Did you put the fish you had already in there or are you adding more/new?

You have gone a bunch larger in size of aquariums, that's exciting :thumb: Please do post pics when you are ready!

alicem


----------



## Jason Gastrich (Aug 30, 2007)

Thanks for your reply!

I'll be careful and monitor everything closely. I have a bottle of AmQuel Plus that removes nitrate, nitrite, ammonia, chlorine, and chloramines. Do you think it'd be wise to squirt some in there every couple of days as it cycles?

I added all of the fish already. They seem to be doing fine. I have some water testing equipment, so I'll try to test the water to make sure.

Sincerely,
Jason


----------



## tyty22 (Aug 18, 2007)

Jason Gastrich said:


> I recently bought the same 45 gallon tank from PetCo for $45. Great deal.
> 
> I have a question or two. I am upgrading from a 25 gallon tank and I took nearly all of the water and the old filter from that tank and put it in the new one. Plus, I took 3 lava rocks I had been using in the old tank and put them in the new one. I am using new rocks/gravel and about 20 gallons of new water.

Tasks to carry out:
**A.** In the aquarium forum thread, list every substance that the bottle of AmQuel Plus is said to remove.
**B.** Duplicate the stretch of the aquarium forum thread from "Did you put" through "you are ready!".
**C.** Rewrite as a short list the paragraph of the aquarium forum thread that begins "I have a question or two." Keep its main facts.
The material that follows comes from a different source than the aquarium forum thread.

Data shown:
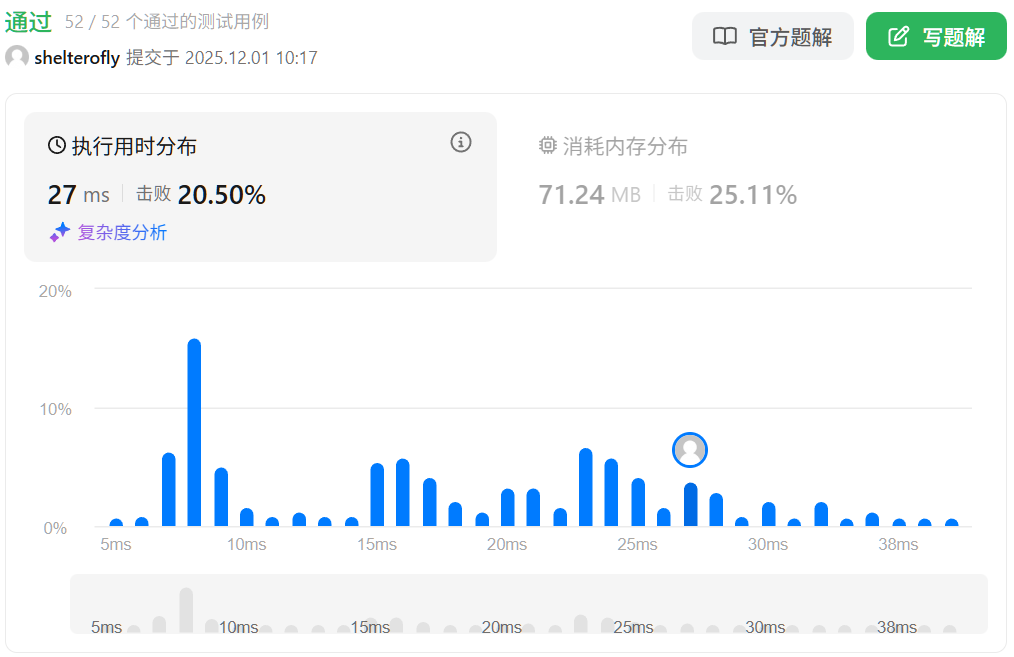Click the green 通过 status text

29,21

Expected responses:
**A.** nitrate, nitrite, ammonia, chlorine, chloramines

**B.**
Did you put the fish you had already in there or are you adding more/new?

You have gone a bunch larger in size of aquariums, that's exciting :thumb: Please do post pics when you are ready!

**C.**
- Upgrading from a 25 gallon tank
- Moved nearly all of the old tank's water and its old filter into the new tank
- Moved 3 lava rocks from the old tank into the new one
- Using new rocks/gravel and about 20 gallons of new water